→ **INSTRUCTIONS TO FOLLOW**
Scan the entries for the word "computer" and report how many lines contain it, as a number with no other words.

→ **LISTED ENTRIES**
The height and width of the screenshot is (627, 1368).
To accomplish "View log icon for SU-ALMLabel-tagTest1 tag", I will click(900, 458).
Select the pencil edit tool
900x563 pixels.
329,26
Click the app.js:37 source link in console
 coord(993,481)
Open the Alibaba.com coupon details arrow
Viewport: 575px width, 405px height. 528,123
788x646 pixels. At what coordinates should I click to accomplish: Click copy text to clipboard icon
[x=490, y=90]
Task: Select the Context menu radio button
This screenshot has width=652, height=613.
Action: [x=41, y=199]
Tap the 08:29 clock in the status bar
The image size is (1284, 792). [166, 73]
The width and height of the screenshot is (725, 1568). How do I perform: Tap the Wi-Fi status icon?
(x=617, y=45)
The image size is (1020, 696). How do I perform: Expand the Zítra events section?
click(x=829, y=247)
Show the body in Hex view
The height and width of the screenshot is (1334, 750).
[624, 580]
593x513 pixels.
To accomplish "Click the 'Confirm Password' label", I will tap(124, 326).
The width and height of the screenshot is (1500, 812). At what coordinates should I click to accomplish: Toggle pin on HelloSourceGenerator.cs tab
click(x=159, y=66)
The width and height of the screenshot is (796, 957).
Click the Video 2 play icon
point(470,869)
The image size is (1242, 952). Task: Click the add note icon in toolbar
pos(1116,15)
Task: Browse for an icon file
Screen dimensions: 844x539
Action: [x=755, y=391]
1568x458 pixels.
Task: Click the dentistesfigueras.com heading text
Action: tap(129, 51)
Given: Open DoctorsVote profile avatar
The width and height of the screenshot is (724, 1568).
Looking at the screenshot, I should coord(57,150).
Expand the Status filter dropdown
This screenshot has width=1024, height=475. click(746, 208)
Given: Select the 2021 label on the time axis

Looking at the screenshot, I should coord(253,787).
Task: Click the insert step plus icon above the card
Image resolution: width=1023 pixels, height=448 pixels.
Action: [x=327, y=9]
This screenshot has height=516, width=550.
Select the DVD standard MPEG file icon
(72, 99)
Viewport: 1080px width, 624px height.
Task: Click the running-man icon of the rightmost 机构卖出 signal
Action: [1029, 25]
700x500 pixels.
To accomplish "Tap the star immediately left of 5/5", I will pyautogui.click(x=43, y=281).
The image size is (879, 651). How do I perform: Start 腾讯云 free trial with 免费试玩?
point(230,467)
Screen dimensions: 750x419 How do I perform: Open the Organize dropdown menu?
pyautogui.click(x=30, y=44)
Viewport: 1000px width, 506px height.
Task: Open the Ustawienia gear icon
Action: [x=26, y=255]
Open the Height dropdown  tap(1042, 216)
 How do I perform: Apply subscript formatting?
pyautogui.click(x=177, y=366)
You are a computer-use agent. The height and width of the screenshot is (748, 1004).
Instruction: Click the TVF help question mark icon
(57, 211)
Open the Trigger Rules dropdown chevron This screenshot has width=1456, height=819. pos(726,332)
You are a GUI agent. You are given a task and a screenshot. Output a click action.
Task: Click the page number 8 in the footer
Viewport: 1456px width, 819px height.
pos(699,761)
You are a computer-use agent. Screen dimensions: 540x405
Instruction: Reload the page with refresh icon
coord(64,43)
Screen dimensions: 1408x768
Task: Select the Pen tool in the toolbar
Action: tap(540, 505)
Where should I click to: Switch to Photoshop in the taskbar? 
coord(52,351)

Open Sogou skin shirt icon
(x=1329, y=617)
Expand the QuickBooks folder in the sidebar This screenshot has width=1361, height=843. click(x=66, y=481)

→ **OUTPUT FOR THIS TASK**
2